ABOUT THIS EXERCISE:
Go to the line containing "Task: Select the Eyedropper tool" in the records below. Repeat it and the lines after it exactly, all the way to the end.

++++++++++

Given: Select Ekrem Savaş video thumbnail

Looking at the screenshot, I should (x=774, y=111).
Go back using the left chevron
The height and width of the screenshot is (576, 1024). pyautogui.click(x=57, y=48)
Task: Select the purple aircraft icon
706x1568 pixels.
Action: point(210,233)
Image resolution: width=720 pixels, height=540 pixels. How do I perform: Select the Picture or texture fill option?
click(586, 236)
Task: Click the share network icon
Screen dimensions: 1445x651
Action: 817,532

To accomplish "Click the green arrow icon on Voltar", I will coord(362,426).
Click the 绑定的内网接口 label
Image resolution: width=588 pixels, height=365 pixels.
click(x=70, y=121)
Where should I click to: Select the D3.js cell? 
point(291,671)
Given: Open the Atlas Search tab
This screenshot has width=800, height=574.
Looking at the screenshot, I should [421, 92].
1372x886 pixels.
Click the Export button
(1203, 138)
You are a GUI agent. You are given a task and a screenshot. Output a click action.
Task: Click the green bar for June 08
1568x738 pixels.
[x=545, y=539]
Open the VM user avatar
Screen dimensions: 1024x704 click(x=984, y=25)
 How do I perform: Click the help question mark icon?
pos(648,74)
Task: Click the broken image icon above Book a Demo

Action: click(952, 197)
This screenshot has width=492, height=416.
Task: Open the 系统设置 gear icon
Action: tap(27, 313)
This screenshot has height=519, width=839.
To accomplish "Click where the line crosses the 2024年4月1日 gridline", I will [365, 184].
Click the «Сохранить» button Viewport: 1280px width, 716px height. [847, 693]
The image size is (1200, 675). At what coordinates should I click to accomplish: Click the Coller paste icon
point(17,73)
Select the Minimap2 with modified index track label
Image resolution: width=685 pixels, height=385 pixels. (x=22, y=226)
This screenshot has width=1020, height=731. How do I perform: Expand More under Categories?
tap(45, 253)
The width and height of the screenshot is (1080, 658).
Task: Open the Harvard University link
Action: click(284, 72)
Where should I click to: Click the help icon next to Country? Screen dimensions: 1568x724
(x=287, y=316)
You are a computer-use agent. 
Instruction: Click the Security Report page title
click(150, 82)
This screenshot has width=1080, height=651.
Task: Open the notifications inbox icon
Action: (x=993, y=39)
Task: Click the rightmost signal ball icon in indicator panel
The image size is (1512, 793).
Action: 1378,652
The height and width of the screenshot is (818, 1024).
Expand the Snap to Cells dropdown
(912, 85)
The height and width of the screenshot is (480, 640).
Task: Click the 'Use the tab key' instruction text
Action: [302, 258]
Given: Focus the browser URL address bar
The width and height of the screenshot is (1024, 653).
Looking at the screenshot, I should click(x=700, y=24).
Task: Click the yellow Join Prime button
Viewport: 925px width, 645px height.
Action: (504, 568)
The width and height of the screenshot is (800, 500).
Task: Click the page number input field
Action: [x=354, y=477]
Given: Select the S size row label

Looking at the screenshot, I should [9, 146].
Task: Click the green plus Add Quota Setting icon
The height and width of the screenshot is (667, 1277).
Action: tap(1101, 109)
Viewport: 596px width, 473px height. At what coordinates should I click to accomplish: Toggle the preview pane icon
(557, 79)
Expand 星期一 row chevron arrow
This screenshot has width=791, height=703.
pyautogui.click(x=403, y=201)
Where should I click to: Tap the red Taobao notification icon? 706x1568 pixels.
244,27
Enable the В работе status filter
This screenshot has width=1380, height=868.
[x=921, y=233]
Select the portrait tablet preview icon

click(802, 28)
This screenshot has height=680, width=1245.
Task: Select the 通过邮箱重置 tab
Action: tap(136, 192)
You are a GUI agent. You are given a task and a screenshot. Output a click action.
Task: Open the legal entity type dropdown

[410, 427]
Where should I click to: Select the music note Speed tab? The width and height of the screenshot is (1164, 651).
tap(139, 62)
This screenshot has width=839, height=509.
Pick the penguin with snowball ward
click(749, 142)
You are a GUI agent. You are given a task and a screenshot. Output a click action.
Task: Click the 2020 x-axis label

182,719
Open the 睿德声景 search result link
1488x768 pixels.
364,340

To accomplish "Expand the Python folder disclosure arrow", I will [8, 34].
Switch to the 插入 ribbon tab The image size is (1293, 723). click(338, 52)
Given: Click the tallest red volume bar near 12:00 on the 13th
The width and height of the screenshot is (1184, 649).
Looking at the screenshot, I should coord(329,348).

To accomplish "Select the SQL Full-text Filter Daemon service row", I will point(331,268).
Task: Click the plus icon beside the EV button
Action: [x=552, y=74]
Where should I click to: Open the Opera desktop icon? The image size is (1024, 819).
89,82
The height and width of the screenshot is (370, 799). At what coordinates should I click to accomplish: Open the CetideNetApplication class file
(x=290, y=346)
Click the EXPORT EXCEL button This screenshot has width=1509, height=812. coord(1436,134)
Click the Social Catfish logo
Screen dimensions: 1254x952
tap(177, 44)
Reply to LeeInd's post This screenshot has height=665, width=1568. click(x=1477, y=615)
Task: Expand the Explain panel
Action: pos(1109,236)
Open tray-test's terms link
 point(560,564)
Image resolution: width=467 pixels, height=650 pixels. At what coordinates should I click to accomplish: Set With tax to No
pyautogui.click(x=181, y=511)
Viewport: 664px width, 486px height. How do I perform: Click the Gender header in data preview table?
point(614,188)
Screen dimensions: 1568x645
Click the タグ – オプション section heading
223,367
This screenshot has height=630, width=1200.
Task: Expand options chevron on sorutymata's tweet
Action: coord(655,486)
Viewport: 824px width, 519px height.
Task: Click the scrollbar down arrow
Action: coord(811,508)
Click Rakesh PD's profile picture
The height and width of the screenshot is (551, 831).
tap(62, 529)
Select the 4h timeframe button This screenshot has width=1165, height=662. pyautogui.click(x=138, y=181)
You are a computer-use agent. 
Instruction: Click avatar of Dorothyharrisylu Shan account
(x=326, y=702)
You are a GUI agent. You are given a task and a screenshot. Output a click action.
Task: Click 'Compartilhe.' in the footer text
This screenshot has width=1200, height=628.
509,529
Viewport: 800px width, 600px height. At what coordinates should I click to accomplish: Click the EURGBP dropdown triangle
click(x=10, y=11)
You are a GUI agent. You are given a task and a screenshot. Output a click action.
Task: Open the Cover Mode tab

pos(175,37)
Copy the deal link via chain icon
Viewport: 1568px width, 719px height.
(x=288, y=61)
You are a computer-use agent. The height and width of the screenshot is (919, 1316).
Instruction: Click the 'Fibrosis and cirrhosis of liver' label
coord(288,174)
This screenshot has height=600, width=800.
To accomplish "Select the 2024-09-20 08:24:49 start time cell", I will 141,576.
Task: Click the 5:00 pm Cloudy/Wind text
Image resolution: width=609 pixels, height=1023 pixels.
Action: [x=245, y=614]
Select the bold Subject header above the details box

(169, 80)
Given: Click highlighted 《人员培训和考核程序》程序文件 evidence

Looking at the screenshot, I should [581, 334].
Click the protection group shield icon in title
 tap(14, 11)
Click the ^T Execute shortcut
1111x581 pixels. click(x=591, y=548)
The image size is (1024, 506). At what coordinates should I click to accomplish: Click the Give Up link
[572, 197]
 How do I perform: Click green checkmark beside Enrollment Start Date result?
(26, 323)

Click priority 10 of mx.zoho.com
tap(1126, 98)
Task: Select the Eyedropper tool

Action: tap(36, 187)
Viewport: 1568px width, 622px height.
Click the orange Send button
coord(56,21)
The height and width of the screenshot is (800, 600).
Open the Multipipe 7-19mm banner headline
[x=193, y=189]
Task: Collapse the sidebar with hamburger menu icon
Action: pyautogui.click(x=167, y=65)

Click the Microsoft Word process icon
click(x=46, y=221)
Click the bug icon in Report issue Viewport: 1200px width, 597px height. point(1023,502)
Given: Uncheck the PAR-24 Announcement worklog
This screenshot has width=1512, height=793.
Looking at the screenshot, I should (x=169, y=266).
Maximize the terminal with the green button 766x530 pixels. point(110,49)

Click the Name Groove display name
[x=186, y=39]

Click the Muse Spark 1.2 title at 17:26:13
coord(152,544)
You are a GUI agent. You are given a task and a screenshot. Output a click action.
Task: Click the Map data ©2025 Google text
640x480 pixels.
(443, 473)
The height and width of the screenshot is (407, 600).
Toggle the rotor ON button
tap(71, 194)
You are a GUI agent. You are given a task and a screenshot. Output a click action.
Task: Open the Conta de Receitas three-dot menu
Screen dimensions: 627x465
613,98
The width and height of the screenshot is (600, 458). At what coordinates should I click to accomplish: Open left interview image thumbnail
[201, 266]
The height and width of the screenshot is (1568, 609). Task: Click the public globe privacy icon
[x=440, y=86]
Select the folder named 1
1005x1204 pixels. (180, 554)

++++++++++

WRITTEN ANSWER:
Task: Select the Eyedropper tool

Action: tap(36, 187)
Viewport: 1568px width, 622px height.
Click the orange Send button
coord(56,21)
The height and width of the screenshot is (800, 600).
Open the Multipipe 7-19mm banner headline
[x=193, y=189]
Task: Collapse the sidebar with hamburger menu icon
Action: pyautogui.click(x=167, y=65)

Click the Microsoft Word process icon
click(x=46, y=221)
Click the bug icon in Report issue Viewport: 1200px width, 597px height. point(1023,502)
Given: Uncheck the PAR-24 Announcement worklog
This screenshot has width=1512, height=793.
Looking at the screenshot, I should (x=169, y=266).
Maximize the terminal with the green button 766x530 pixels. point(110,49)

Click the Name Groove display name
[x=186, y=39]

Click the Muse Spark 1.2 title at 17:26:13
coord(152,544)
You are a GUI agent. You are given a task and a screenshot. Output a click action.
Task: Click the Map data ©2025 Google text
640x480 pixels.
(443, 473)
The height and width of the screenshot is (407, 600).
Toggle the rotor ON button
tap(71, 194)
You are a GUI agent. You are given a task and a screenshot. Output a click action.
Task: Open the Conta de Receitas three-dot menu
Screen dimensions: 627x465
613,98
The width and height of the screenshot is (600, 458). At what coordinates should I click to accomplish: Open left interview image thumbnail
[201, 266]
The height and width of the screenshot is (1568, 609). Task: Click the public globe privacy icon
[x=440, y=86]
Select the folder named 1
1005x1204 pixels. (180, 554)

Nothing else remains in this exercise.